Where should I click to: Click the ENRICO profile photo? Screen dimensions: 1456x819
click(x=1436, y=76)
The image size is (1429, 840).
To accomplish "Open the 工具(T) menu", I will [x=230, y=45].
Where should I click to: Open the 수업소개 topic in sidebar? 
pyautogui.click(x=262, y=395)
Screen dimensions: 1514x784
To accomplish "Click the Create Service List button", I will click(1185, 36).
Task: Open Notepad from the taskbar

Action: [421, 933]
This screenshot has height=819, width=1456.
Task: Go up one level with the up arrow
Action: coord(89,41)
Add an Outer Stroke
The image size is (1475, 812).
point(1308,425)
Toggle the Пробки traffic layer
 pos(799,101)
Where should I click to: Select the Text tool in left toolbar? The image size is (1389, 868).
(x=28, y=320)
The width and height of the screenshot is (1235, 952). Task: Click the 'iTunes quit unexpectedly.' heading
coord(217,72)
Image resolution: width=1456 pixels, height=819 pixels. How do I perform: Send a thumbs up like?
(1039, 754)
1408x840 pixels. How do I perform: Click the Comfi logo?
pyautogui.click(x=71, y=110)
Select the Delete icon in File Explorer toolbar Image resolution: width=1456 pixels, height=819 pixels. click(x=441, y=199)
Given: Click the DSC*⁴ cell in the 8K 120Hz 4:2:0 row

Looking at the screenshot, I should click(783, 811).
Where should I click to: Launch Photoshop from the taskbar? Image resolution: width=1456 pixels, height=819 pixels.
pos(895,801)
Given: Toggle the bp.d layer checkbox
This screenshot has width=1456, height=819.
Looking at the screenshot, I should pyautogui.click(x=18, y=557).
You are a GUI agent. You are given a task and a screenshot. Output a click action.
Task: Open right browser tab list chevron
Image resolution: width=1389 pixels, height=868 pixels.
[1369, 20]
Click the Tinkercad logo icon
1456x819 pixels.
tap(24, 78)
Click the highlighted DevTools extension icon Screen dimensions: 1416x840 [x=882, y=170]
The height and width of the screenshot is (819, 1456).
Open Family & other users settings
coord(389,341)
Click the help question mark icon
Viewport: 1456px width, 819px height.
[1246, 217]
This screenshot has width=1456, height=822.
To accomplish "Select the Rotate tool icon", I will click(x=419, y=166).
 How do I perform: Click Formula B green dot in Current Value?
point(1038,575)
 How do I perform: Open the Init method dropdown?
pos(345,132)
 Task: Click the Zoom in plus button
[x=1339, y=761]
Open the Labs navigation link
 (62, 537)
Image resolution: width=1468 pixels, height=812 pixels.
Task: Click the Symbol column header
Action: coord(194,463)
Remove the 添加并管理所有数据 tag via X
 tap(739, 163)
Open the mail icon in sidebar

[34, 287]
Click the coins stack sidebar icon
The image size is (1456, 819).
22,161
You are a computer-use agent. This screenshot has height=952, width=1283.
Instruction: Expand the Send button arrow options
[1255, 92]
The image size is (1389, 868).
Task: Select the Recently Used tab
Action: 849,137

**BRIEF:** Include both ends. Return the line holding "Click the coins stack sidebar icon" and all lines after it in the records above, exactly as written.

**SOLVED EXERCISE:**
Click the coins stack sidebar icon
The image size is (1456, 819).
22,161
You are a computer-use agent. This screenshot has height=952, width=1283.
Instruction: Expand the Send button arrow options
[1255, 92]
The image size is (1389, 868).
Task: Select the Recently Used tab
Action: 849,137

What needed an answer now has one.